** Textauszug **
____

Unter vielen falschen Namen durch Europa

Gerald Szyszkowitz – „Das falsche Gesicht oder Marlowe ist Shakespeare“

von Dorothea Renckhoff

Unter vielen falschen Namen durch Europa:
 
Was Christopher Marlowe nach seinem Tod erlebte
 
Seit Jahrzehnten streitet die Forschung über die Frage, wer Shakespeares Stücke wirklich geschrieben hat. Zu viele Widersprüche um Person und Veröffentlichungen des Dramatikers haben die Phantasie dauerhaft beschäftigt und immer wieder neue Theorien provoziert. Eine dieser Theorien besagt, der wahre Verfasser der Shakespeare-Dramen sei Christopher Marlowe gewesen, mit Stücken wie ‚Tamerlan’ ‚Dr. Faustus’ und ‚Der Jude von Malta’ einer der potentesten Autoren der Elisabethanischen Zeit. Von wem aber stammen dann Werke wie ‚Hamlet’, ‚Othello’ oder ‚König Lear’ – alle nach 1593 entstanden, dem Jahr, in dem Marlowe in einem Londoner Vorort bei einem Abendessen erstochen wurde?

____

** Vorliegendes Material **
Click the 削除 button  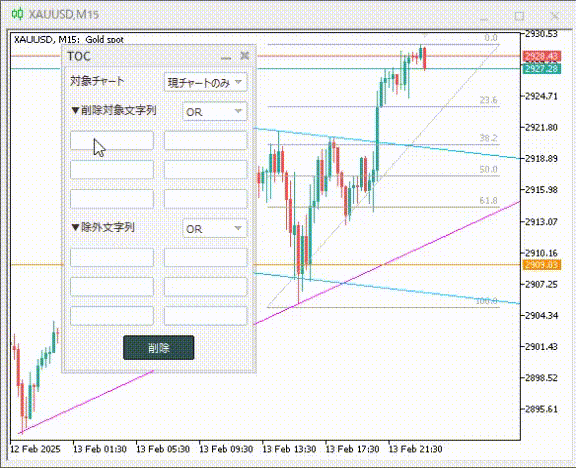click(159, 348)
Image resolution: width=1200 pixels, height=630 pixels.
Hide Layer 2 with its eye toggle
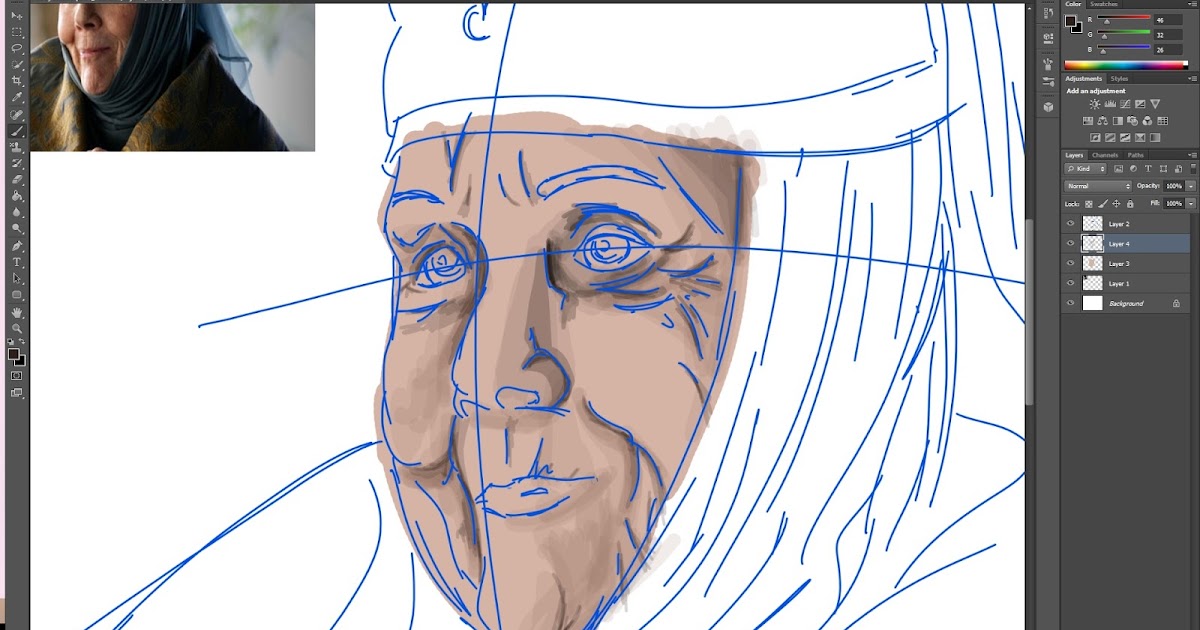tap(1070, 223)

____

** Aufgabe und Anforderungen **
Wann und unter welchen Umständen wurde Christopher Marlowe laut dem Textauszug erstochen? Die Auflistung ist eigenständiges Material und gehört nicht zum Textauszug.

** Ergebnis **
Im Jahr 1593 bei einem Abendessen in einem Londoner Vorort.